Poetry: The revolution happened and you didn’t call me

The Revolution Happened and You Didn’t Call Me
Maged Zaher
Tinfish Press

Although I was rather disappointed by a recent novel billed by its publishers as an ‘Arab Spring novel’ (you may read my review of that book here), I am not prepared to accept that the cataclysmic events that have rejuvenated and disfigured so much of the Middle East cannot result in good Anglophone writing. A serious researcher of the literary dimensions of these upheavals would, of course, consult Arabic-language poems, fiction, blogs, nonfiction and song lyrics; yet, as a non-Arabic speaking fan of political art, I have no choice but to look for the literary accompaniments to these events in the work of suitably engaged, English-language writers. I am therefore grateful to Hawaii’s Tinfish Press for publishing the new collection by the Cairo-born, Seattle-based poet, Maged Zaher.
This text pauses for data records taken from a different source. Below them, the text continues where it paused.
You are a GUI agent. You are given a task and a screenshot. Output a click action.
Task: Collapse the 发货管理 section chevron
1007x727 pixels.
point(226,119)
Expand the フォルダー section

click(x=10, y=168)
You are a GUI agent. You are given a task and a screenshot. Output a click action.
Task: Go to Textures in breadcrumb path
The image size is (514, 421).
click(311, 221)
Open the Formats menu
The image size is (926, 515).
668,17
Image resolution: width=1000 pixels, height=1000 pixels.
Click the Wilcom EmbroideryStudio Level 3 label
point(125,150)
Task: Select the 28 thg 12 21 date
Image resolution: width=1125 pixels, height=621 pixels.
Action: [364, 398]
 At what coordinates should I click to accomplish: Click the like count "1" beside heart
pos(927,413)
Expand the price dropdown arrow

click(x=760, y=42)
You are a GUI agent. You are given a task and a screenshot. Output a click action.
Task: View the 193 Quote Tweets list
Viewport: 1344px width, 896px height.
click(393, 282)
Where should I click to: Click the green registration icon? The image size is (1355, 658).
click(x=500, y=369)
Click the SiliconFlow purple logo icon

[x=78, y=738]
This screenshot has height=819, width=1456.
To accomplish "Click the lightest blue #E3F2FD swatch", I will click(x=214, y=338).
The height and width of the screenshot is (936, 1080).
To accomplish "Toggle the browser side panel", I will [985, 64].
Zaher began to write in English a few years after arriving in the US from Egypt, and has since published four collections, including the book under review. As indicated by the titles of his collections – including Portrait of the Artist as an Engineer and Farout Library Software, a collaboration with Pam Brown – Zaher is something of a wit and has an interest in many facets of contemporary life. But do contemporariness and light-heartedness make for a political aesthetics? Can Zaher’s detached, ironic voice succeed in a cogent treatment of the recent – and, seemingly, ongoing – revolutions that have toppled rulers and instigated civil wars?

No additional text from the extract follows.